# Emoji Sentiment

Are popular emojis generally associated with positive or negative sentiments?

The file `"emoji-sentiment.csv"` provides data on the sentiment associated with various emojis.

Researchers examined 1.6 million tweets across 13 European languages. Each tweet was labeled by annotators as positive (+1), negative (-1), or neutral (0). About 4% of these tweets included emojis.

Columns include:
- `Occurrences [5...max]`: Number of times the emoji appears in the dataset.
- `Position [0...1]`: Average position of the emoji in tweets, from start (0) to end (1).
- `Neg [0...1]`: Percentage of tweets with the emoji that are 'negative'.
- `Neu [0...1]`: Percentage of tweets with the emoji that are 'neutral'.
- `Pos [0...1]`: Percentage of tweets with the emoji that are 'positive'.



In [53]:
# FOR GOOGLE COLAB ONLY.
# Uncomment and run the code below. A dialog will appear to upload files.
# Upload 'emoji-sentiment.csv'.

# from google.colab import files
# uploaded = files.upload()

In [2]:
import pandas as pd
df = pd.read_csv('emoji-sentiment.csv')
df.head(3)

Unnamed: 0,Char,Image [twemoji],Unicode codepoint,Occurrences [5...max],Position [0...1],Neg [0...1],Neut [0...1],Pos [0...1],Sentiment bar (c.i. 95%),Unicode name,Unicode block
0,😂,😂,0x1f602,14622,0.805,0.247,0.285,0.468,,FACE WITH TEARS OF JOY,Emoticons
1,❤,❤,0x2764,8050,0.747,0.044,0.166,0.79,,HEAVY BLACK HEART,Dingbats
2,♥,♥,0x2665,7144,0.754,0.035,0.272,0.693,,BLACK HEART SUIT,Miscellaneous Symbols


### Project Ideas:

Data Cleaning: 
- Remove unnecessary columns that are not useful for your analysis.

- Rename the remaining columns using `snake_case` (all lowercase letters with underscores between words).

New Variables:
- Add a new column called `sentiment`, where sentiment = (% positive tweets) - (% negative tweets).

- Add a `positive_flag` column that is `True` if `sentiment > 0` (or above a set threshold), otherwise `False`.

Types of questions you can now answer more easily:
- What percentage of emojis in the dataset have a positive sentiment?

- What percentage of the top 20 most popular emojis are positive?

- Which emoji (with more than 500 mentions) is the most positive?

- Which emoji (with more than 500 mentions) is the most negative?

- Where in the tweets are most emojis located (i.e. at the beginning or the end)?

- Is there a difference in the placement of positive versus negative emojis within a tweet?

In [58]:
# YOUR CODE HERE (add additional cells as needed)

→ WHAT IS NEEDED
Can you quote the emoji sentiment page, starting with "- What percentage of the" and going on through "within a tweet?"? You won't need the records for any of this.

→ PROVIDED DATA
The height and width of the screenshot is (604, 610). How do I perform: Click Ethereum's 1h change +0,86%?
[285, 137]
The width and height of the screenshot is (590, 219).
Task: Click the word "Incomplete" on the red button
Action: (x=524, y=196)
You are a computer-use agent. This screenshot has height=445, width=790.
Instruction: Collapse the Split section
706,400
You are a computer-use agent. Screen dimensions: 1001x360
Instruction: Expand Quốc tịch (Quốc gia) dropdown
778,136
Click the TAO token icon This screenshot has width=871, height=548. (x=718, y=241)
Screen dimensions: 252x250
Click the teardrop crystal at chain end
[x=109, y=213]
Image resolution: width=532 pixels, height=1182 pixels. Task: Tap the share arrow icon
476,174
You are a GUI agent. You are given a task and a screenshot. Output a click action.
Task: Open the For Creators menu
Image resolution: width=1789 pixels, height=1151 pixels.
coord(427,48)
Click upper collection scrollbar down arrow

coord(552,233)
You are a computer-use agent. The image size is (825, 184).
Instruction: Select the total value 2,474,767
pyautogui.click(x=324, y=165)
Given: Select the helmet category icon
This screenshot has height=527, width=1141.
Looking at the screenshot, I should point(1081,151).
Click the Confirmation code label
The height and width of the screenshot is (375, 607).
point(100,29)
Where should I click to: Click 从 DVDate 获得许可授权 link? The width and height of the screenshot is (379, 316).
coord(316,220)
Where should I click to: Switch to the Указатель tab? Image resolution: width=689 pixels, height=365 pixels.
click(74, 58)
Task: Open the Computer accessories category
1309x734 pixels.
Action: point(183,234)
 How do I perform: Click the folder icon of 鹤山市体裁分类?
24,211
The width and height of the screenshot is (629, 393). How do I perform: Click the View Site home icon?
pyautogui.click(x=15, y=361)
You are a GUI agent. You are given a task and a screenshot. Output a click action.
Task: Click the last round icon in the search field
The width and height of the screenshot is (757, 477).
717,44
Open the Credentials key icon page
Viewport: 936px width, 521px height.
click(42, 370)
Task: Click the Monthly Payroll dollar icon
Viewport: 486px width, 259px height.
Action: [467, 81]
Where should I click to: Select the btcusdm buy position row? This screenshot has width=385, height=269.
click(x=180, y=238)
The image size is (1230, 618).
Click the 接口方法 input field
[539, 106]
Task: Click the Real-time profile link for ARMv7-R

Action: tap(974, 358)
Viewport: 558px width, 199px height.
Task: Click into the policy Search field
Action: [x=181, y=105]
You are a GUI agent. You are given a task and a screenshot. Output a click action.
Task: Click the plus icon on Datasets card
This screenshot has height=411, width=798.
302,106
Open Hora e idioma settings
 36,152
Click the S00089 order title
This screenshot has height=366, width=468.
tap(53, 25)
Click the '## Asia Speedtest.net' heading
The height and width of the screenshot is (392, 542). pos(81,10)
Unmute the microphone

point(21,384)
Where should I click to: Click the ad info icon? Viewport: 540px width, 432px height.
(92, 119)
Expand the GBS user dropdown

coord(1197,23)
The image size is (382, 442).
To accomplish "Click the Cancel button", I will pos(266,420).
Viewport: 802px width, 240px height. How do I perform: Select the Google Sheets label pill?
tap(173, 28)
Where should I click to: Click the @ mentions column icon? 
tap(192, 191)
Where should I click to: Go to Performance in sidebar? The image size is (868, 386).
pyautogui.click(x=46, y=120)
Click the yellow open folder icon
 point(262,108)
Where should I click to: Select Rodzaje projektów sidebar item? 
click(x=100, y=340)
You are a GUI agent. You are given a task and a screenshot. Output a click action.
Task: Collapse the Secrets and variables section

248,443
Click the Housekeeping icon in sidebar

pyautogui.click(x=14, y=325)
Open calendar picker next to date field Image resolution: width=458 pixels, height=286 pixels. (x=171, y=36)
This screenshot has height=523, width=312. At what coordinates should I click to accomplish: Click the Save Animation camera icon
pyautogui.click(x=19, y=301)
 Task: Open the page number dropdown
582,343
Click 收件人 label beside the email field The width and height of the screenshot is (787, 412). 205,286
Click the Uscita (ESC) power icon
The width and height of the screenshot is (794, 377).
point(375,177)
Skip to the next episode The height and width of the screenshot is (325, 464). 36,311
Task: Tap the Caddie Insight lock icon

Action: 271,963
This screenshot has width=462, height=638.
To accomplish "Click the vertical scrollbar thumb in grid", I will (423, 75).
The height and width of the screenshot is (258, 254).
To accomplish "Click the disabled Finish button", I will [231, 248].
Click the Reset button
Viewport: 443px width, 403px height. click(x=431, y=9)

→ RESPONSE AREA
- What percentage of the top 20 most popular emojis are positive?

- Which emoji (with more than 500 mentions) is the most positive?

- Which emoji (with more than 500 mentions) is the most negative?

- Where in the tweets are most emojis located (i.e. at the beginning or the end)?

- Is there a difference in the placement of positive versus negative emojis within a tweet?